Comment l’Europe a perdu environ 600 millions d’oiseaux depuis 1980

Les études pointent un environnement beaucoup plus hostile aujourd'hui qu'hier sur le Vieux Continent, surtout pour certaines espèces d'oiseaux.

Moineaux communs
Des moineaux communs (Passer domesticus) @BelgaImage

Un oiseau nicheur sur six a disparu en Europe depuis 1980, ce qui représente approximativement 600 millions d’oiseaux. Les populations d’espèces particulièrement communes comme les moineaux domestiques, les moineaux friquets, les bergeronnettes jaunes, les étourneaux et les alouettes des champs ont diminué, alerte l’association flamande de défense de la nature Natuurpunt. Cette dernière se base sur les résultats d’une recherche européenne menée par la Société royale britannique pour la protection des oiseaux, de l’ONG BirdLife International et de l’Institut tchèque d’ornithologie.

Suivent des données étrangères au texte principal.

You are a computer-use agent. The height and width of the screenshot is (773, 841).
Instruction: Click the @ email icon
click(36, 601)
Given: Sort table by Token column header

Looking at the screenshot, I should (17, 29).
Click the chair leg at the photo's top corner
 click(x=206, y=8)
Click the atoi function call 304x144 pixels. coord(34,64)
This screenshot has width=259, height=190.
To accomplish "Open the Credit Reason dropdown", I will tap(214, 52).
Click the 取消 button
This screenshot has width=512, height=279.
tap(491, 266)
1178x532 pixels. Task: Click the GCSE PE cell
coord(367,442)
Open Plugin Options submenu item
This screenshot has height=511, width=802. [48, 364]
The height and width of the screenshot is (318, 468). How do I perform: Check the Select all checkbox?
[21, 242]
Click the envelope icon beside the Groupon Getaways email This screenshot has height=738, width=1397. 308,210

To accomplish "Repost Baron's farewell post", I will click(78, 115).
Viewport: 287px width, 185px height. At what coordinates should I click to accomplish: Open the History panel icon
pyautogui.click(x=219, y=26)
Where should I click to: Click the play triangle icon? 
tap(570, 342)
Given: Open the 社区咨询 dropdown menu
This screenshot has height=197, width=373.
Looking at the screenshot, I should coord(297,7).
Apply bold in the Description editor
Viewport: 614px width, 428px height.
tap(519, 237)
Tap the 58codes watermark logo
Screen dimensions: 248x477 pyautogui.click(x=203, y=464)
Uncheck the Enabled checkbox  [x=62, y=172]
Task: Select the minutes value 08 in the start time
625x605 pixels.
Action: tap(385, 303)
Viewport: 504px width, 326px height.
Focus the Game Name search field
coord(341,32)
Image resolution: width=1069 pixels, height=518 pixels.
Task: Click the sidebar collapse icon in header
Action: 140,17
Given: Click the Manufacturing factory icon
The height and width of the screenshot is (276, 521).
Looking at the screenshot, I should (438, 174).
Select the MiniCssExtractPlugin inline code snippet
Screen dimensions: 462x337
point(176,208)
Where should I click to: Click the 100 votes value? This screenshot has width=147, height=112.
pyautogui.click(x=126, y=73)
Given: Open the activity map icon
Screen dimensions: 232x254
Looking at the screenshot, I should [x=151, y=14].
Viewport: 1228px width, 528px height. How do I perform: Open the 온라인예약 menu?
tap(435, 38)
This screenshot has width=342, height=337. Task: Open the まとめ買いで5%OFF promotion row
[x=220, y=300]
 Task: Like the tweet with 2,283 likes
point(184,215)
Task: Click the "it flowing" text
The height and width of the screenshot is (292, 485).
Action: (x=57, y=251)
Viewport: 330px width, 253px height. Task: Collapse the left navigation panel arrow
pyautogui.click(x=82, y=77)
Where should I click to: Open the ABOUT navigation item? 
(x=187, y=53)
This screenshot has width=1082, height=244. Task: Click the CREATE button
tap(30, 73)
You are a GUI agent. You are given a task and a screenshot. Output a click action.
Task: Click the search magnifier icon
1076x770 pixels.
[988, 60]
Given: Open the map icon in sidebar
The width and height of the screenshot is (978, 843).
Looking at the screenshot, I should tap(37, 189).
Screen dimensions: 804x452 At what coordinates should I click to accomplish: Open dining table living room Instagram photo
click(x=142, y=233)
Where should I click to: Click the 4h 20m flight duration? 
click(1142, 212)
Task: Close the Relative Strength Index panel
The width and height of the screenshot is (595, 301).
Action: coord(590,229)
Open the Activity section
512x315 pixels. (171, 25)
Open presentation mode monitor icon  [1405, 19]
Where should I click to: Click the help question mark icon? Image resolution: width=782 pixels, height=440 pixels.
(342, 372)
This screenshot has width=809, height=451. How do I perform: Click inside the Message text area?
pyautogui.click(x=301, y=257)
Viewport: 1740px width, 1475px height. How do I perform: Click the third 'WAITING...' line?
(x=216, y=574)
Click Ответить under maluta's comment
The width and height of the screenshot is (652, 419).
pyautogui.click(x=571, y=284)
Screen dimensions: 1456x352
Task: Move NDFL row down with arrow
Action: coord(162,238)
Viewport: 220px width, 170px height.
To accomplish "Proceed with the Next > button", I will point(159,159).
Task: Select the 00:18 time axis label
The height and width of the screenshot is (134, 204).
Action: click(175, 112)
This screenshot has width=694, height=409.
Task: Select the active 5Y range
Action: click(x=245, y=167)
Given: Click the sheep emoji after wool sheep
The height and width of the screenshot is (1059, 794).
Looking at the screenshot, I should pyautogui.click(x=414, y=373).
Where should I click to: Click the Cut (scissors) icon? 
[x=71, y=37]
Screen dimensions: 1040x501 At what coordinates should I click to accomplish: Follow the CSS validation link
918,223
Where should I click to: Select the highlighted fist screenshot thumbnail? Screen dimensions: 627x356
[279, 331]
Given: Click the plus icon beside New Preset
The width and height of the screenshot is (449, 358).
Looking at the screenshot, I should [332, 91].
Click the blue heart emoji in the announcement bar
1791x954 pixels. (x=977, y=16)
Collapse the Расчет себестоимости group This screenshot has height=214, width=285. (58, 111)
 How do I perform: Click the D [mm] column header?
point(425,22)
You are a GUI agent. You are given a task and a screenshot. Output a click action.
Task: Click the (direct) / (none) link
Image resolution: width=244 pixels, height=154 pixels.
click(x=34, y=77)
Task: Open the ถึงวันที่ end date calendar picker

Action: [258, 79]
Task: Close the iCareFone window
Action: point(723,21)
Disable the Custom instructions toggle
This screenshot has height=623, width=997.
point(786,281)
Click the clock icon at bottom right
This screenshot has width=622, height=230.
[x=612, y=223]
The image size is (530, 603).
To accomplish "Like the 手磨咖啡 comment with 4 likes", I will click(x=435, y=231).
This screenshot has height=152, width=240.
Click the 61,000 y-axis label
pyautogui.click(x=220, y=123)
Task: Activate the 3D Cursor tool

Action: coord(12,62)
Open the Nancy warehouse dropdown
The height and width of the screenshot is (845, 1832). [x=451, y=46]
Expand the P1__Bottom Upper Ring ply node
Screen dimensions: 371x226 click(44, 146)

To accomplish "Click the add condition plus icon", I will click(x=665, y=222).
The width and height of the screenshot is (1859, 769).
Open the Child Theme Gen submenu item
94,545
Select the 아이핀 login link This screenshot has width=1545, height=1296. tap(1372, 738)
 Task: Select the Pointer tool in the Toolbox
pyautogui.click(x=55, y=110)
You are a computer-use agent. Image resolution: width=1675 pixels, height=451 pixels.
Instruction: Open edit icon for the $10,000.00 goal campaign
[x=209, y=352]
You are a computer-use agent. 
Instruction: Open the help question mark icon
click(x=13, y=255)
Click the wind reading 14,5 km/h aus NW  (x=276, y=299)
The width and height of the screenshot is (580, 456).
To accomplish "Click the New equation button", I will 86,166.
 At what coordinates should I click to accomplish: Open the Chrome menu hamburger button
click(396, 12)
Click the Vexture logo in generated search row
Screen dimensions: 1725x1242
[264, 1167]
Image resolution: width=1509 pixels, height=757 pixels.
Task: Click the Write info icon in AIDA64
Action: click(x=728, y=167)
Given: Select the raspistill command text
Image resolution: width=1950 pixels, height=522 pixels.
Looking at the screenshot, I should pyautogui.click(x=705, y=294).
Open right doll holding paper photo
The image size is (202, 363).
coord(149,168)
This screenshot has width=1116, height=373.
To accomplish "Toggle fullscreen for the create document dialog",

Environ 18% d’oiseaux en moins

Au total, les scientifiques ont étudié 378 des 445 espèces d’oiseaux nicheurs européennes. Selon cette étude, la diminution du nombre d’oiseaux a progressé de 17% à 19% entre 1980 et 2017, ce qui représente une baisse estimée entre 560 et 620 millions d’oiseaux.

Les espèces particulièrement communes subissent de lourdes pertes. Le moineau commun est l’espèce la plus touchée et a perdu près de 50% de sa population depuis 1980, ce qui représente 247 millions d’oiseaux. Vient ensuite le moineau friquet ou arboricole, qui est devenu, lui aussi, la victime des changements de politique et gestion agricole. Ces deux sortes de moineaux ont disparu plus fortement de l’environnement urbain, probablement à cause d’un manque de nourriture et des effets de la pollution de l’air.

Le système agricole en cause

Parmi les instituts qui ont essayé de mieux comprendre les raisons de ce déclin, il y a en France le Muséum national d’histoire naturelle (MNHN) et le Centre national de la recherche scientifique (CNRS). En 2018, ils publiaient ensemble une étude montrant comment l’Hexagone avait perdu un tiers de ses oiseaux en quinze ans, le rythme de cette disparition étant encore plus soutenu les deux plus récentes années. Les chercheurs avaient alors attribué ce phénomène à l’intensification des pratiques agricoles. Ils remarquaient notamment que cette période «correspondait, entre autres, à la fin des jachères imposées par la politique agricole commune [européenne], à la flambée des cours du blé, à la reprise du suramendement au nitrate permettant d’avoir du blé surprotéiné et à la généralisation des néonicotinoïdes». Le schéma est simple: les insectes et les plantes sauvages disparaissent avec cette agriculture intensive, donc les oiseaux n’ont plus à manger et ils s’effacent à leur tour.

Natuurpunt remarque aussi de son côté que la raréfaction des oiseaux nicheurs s’est accélérée au cours des années ’80 et ’90. Toutefois, l’instauration de règles européennes a permis de ralentir ce déclin de population durant la dernière décennie. Au sein de l’Union européenne, les directives « Oiseaux » et « Habitat » ont apporté une protection légale à certaines espèces prioritaires et à leurs habitats. Malgré tout, Natuurpunt plaide pour l’instauration de règles à plus grande échelle pour enrayer le déclin de la biodiversité.

En 2018, le CNRS et le MNHN constataient que même dans des pays «mettant œuvre des politiques nationales volontaristes pour inverser cette tendance lourde […] aucun n’est parvenu à inverser la tendance». «Pour obtenir un effet tangible, il faut changer les pratiques sur des surfaces considérables. Sinon, les effets sont imperceptibles. Ce n’est pas un problème d’agriculteurs, mais de modèle agricole : si on veut enrayer le déclin de la biodiversité dans les campagnes, il faut en changer, avec les agriculteurs», concluaient-ils.